Medications for Female Sexual Dysfunction

If the medication-free treatments for sexual dysfunction are simply not enough, there are medications you can discuss with your doctor. However, it’s important to know three points about them: 

  1. Many of them are not regulated by the United States Food and Drug Association (FDA)

  2. Research studies performed on these medications are limited

  3. There is no long-term research completed on these methods

With that said, here are some of the more common treatments of female sexual dysfunction:

  • Testosterone Creams: There is a 1% compounded cream that can be applied to the skin or the clitorus daily. However, it is usually given to women after menopause because testosterone  may cause complications in the fetus of child-bearing women who become pregnant.

  • Estrogen Creams: In postmenopausal women with vaginal dryness and pain with intercourse, there are various estrogen vaginal creams that can improve symptoms after four to eight weeks of consistent use. It should not be given to those with a history of any female cancers.

  • Non-Hormonal treatments: The antidepressant buproprion has been shown some limited effectiveness in those with sexual dysfunction, even in those without depression. Also, Zestra T oil is an herbal feminine massage oil that is applied to the female genitals that may help some people. Viagra is an oral medication used in men with sexual dysfunction, but it’s not currently approved for women at this time.
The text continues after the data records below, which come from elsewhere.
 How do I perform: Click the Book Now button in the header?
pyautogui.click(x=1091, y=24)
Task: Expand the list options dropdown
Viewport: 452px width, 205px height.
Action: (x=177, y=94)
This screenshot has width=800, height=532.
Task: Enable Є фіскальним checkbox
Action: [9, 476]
Sexual dysfunction can be a hard problem to talk about, but you should never hesitate to bring up your concerns with your doctor who will be there to help you.

And remember, only abstinence is 100% effective in preventing pregnancy and the transmission of sexually transmitted infections. If you have sex, please use a condom.

Please note that all content here is strictly for informational purposes only. This content does not substitute any medical advice, and does not replace any medical judgment or reasoning by your own personal health provider. Please always seek a licensed physician in your area regarding all health related questions and issues.